Les entités visées ont un mois pour se mettre en conformité et encourent des sanctions pécuniaires pouvant aller jusqu’à 2% de leur chiffre d’affaires (dans le cas de sociétés privées) si ce délai n’est pas respecté. C’est la première campagne de vérifications depuis l’expiration du délai accordé aux acteurs pour se mettre en conformité avec les nouvelles règles en matière de cookies, ces traceurs informatiques critiqués par les défenseurs de la vie privée.
En octobre 2020, la Commission nationale informatique et libertés avait publié sa «recommandation» sur la publicité ciblée, fruit d'un travail de concertation pour appliquer les principes du Règlement général européen sur la protection des données (RGPD), entré en vigueur en 2018.

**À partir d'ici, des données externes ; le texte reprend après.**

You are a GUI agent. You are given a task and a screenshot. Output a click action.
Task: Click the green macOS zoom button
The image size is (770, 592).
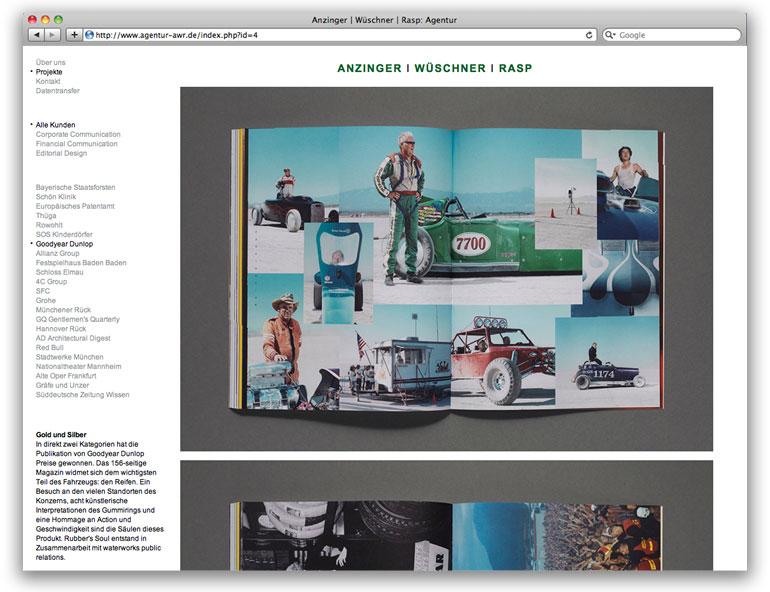58,19
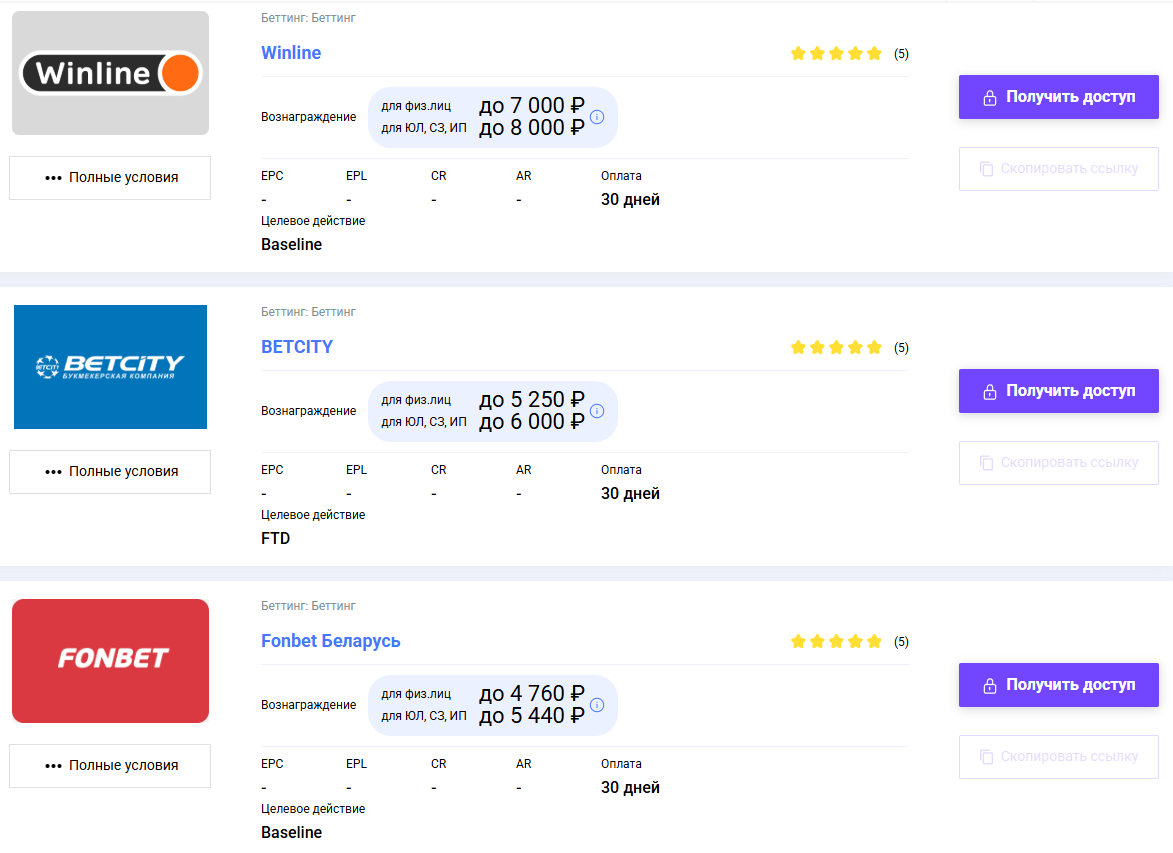Expand Полные условия for BETCITY
The image size is (1173, 853).
coord(110,472)
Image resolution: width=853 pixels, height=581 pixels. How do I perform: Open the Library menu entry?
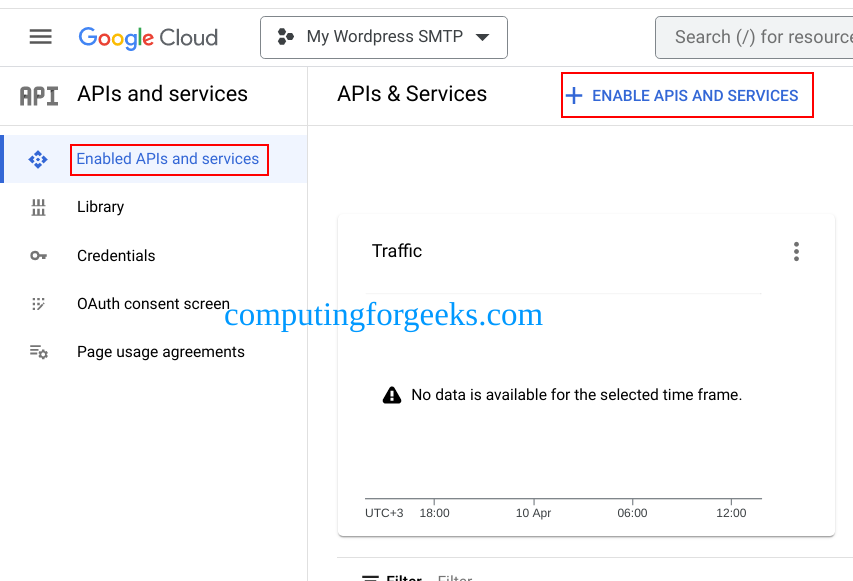100,207
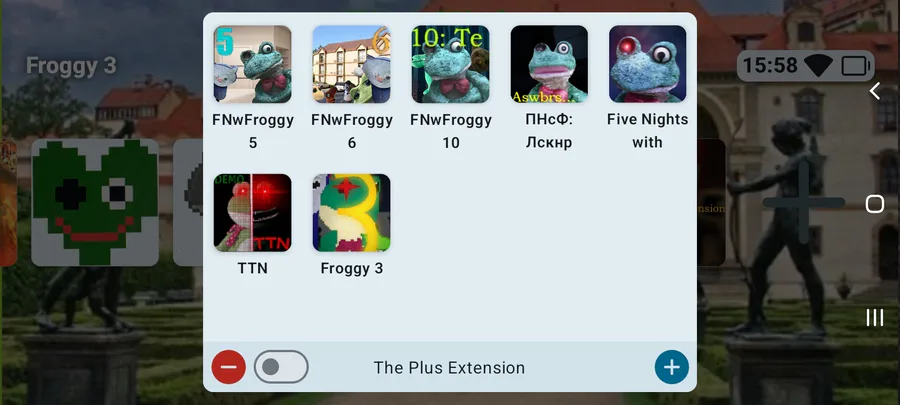Screen dimensions: 900x405
Task: Tap the Wi-Fi status icon
Action: pyautogui.click(x=818, y=66)
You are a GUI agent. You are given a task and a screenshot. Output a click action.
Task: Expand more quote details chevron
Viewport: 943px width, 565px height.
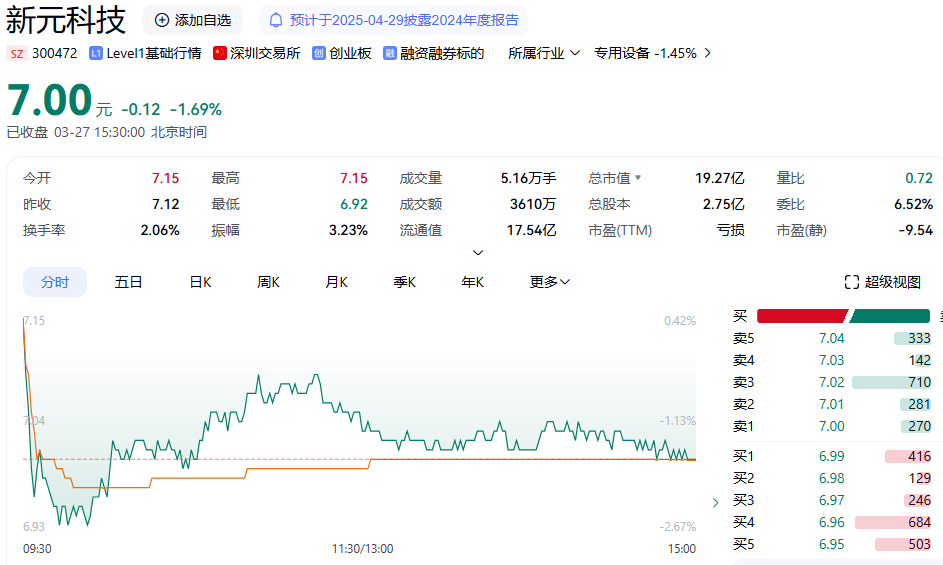[478, 253]
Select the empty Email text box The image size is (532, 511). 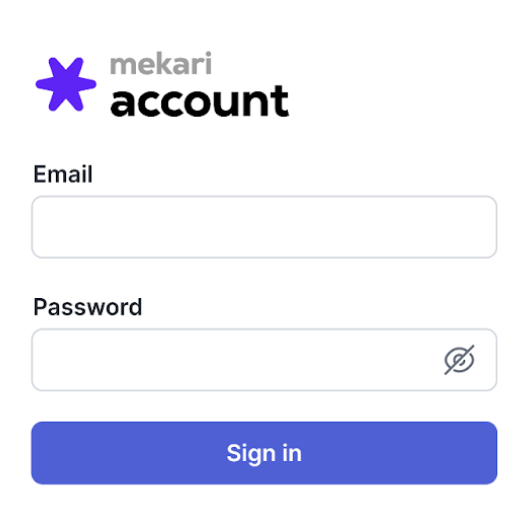(x=264, y=227)
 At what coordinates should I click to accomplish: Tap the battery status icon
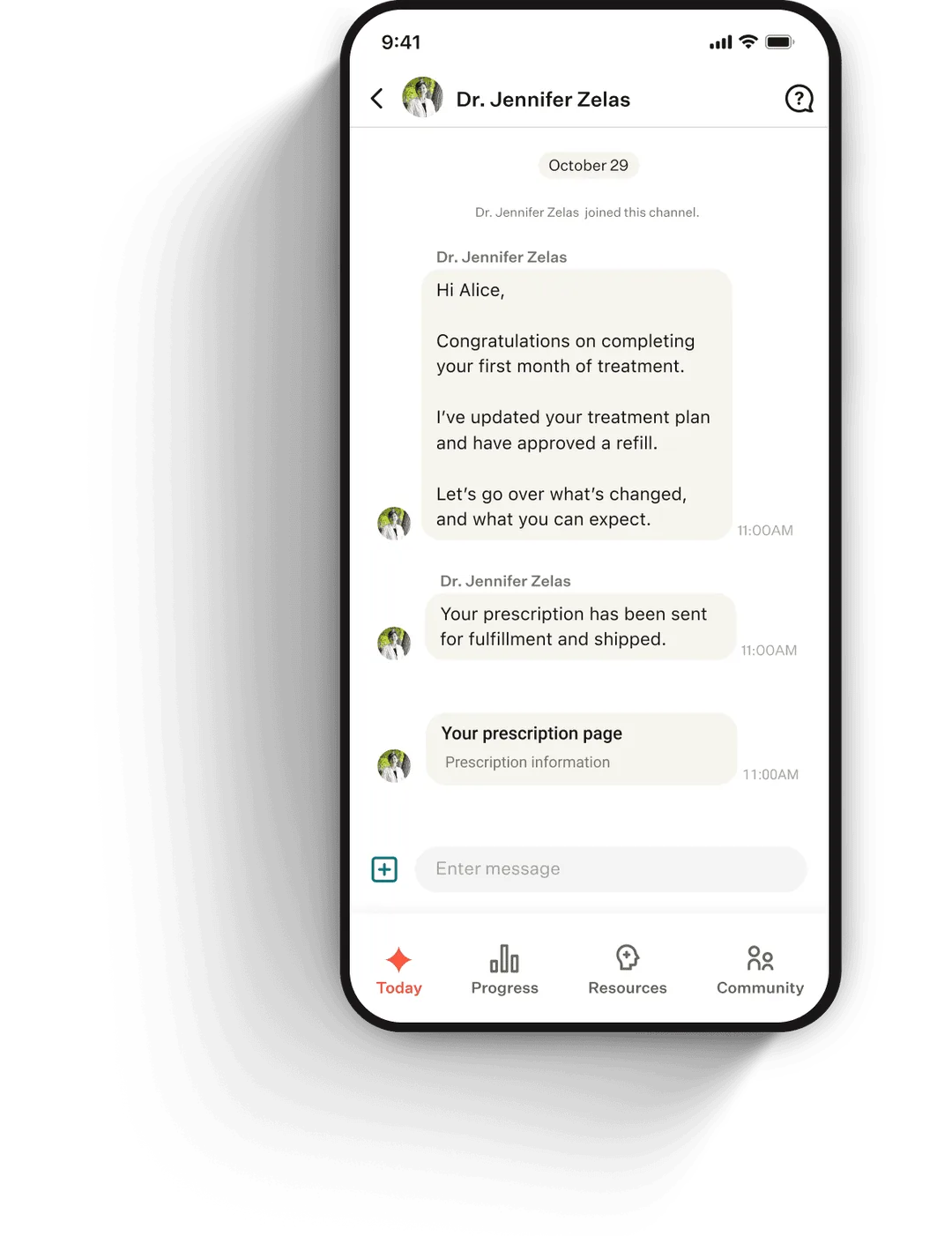coord(780,42)
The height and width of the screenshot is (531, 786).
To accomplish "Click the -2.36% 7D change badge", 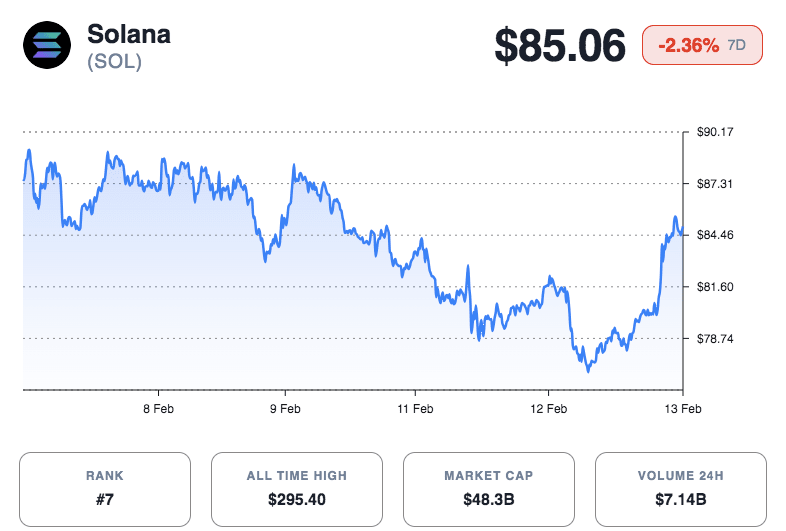I will [x=702, y=45].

Des délais que dénonce la Quadrature du net
Et c’est justement ces délais qui font fulminer l’association la Quadrature du net, créée en 2008 pour lutter contre la censure et la surveillance sur le web, et qui accuse dans un communiqué la CNIL d’avoir «offert sans justification trois années de répit aux sites web violant la loi». Dès le 28 mai 2018, l’association, forte de 12 000 mandats de particuliers avait déposé cinq plaintes devant la CNIL contre Facebook, Google Search, Gmail, Youtube, iOS, Amazon et LinkedIn. Mais aucune n’a abouti à ce jour, et pour l’association «c’est au prix de manipulations que la CNIL a sciemment laissé se dérouler».
En outre, l’association estime que le RGPD lui-même est insuffisant et que sa «défaillance […] vis-à-vis des GAFAM est si totale et flagrante qu’il est difficile d’imaginer qu’elle ne soit pas volontaire ou, tout le moins, sciemment permise».
Un point de vue nuancé par le président-fondateur de Data Legal Drive, une société d'aide à la mise en conformité avec le RGPD, cité par l’AFP et qui avance que «le cadre juridique applicable en matière de cookies et traceurs est ancien et de plus en plus clair».
Toutefois, ce dernier estime que «les sociétés dont les sites ne sont pas en conformité ont délibérément décidé d'exploiter des cookies en violation des textes et au détriment de internautes». Il précise que ce sont surtout des sociétés qui vivent de la publicité et des statistiques de navigation.
Beaucoup moins pessimiste que la Quadrature du net quand au rôle effectif de la CNIL, il considère qu’ elle est encore «dans une logique de pédagogie» mais que les mises en demeure sont un signal envoyé au marché pour dire qu'à partir de maintenant elle surveille et elle sanctionne. Enfin, la CNIL précise avoir infligé aux sociétés Google et Amazon des amendes de 100 millions et 35 millions d’euros respectivement pour leurs pratiques en matière de cookies en décembre 2020.